Use of the EXCiPACT Certification Scheme is already providing regulators, suppliers and users alike with full confidence in the audits and the use of the audit reports by the marketing authorization holders to help demonstrate regulatory compliance.

Three Key Elements

This confidence stems from the scheme's three key elements that must be covered: cGMP and cGDP standards, auditor competency, and independent third-party certifying bodies. Auditor competency is critical in maintaining the scheme's high quality and service provision. All auditors used by EXCiPACT-approved third-party certifying bodies must first complete a rigorous, two-day training program followed by a written examination before being witnessed on their first live audit to demonstrate their competence to meet the scheme's stringent requirements. All EXCiPACT-registered third-party certifying bodies are audited by EXCiPACT to confirm that their quality-management system meets the requirements set out in the ISO 17021 annex to the EXCiPACT standards. A key requirement is that the post-audit certification decision is made by an independent review board within the certifying body and not by the auditor.

Listings on the EXCiPACT website should be used to verify registered third-party certification bodies, registered auditors, and all certified excipient suppliers and their contact details.

Since the EXCiPACT Certification Scheme has been fully operational, five certification bodies have been registered, 10 excipient suppliers have been certified (mostly in Europe but one in Saudi Arabia and another in Canada) and at least 10 more audits are in progress (table). EXCiPACT plans to begin operations in the US early in 2015, and preliminary discussions have taken place to introduce the scheme in China and India.

Reducing The Audit Burden

The EXCiPACT Certification Scheme, while comprehensive with a scope, duration and quality greater than typical excipients supplier audits, may not replace all pharmaceutical company audits. EXCiPACT certificate holders will provide their customers with their certificates and audit reports, together with any corrective and preventive action plans. The scheme's annual audit frequency is higher than the industry average.
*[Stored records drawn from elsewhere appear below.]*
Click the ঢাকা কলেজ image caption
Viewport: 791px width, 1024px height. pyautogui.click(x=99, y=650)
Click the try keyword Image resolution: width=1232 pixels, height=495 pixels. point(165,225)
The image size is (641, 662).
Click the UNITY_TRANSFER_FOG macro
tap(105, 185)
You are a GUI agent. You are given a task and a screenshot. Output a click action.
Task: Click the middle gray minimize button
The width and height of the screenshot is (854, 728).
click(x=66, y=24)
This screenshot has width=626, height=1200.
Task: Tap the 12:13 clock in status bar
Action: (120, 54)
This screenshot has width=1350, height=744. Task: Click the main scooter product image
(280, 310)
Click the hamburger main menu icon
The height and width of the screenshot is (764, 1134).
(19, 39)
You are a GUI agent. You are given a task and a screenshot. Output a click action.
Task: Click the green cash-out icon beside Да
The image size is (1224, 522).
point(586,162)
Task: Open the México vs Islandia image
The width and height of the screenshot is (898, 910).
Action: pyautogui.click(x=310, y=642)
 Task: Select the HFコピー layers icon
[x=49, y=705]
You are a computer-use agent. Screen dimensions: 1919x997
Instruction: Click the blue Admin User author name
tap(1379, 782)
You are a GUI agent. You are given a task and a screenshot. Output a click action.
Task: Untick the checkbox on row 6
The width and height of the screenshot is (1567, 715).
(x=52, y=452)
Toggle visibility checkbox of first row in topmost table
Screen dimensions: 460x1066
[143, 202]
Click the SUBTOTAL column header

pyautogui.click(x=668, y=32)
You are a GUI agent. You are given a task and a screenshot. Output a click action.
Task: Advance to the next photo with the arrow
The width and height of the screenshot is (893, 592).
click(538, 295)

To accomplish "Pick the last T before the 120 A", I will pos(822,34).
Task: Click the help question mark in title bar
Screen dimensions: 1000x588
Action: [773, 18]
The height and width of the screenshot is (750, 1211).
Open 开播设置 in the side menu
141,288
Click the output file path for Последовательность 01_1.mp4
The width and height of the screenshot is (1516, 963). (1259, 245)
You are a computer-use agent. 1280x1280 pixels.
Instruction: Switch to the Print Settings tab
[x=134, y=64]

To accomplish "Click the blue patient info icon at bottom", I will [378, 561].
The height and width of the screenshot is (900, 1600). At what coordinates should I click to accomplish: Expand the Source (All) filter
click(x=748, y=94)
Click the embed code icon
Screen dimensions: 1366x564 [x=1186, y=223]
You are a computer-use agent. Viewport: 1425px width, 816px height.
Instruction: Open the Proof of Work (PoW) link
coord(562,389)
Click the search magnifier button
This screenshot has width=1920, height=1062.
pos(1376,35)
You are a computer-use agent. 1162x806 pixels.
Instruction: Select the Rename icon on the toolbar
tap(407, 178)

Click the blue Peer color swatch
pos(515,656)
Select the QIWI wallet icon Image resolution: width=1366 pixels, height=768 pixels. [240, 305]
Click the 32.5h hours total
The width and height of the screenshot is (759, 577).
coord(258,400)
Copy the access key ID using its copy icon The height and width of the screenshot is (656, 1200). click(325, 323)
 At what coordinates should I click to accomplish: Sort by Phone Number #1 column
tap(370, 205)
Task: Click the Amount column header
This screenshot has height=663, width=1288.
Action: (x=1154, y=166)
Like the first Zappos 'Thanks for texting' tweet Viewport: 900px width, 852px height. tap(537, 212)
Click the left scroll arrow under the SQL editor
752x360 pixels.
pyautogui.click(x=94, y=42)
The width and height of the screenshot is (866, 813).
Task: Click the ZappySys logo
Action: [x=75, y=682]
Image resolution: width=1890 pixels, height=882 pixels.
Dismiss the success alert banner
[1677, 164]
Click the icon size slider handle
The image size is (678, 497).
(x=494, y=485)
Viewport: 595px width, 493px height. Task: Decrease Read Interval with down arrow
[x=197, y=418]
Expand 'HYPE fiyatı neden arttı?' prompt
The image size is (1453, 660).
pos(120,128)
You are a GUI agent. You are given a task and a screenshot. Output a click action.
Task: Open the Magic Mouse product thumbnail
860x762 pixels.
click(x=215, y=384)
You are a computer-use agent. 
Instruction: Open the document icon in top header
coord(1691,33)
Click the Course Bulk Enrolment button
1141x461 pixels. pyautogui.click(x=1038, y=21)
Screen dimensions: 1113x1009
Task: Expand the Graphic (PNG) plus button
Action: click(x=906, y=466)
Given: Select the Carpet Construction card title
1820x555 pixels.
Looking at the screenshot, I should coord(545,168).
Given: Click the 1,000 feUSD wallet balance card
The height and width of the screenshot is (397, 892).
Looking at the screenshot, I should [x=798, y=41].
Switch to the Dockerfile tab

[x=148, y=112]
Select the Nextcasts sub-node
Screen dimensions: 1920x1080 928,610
This provides for a comprehensive profile of the supplier's compliance to EXCiPACT's high standards.

The scheme permits pharmaceutical companies to use EXCiPACT certification and audit reports to support the initial qualification of the excipient supplier, full qualification of suppliers of all but the highest risk excipients, and as an aid to auditing those aspects of a supplier that are critical to higher risk excipients.

Excipient users are already commenting that they are able to use EXCiPACT certificates and audit reports from their suppliers to determine the audit frequencies. The audit reports are well received, and with at least an annual surveillance audit report as well, a comprehensive profile of supplier compliance to cGMP or cGDP will rapidly build up - faster and more thoroughly than any audits the excipient user could manage. Although both excipient suppliers and users acknowledge EXCiPACT certification will not eliminate all audits, it will reduce the audit burden for both parties and allow the redirection of resources to the mitigation of higher risks.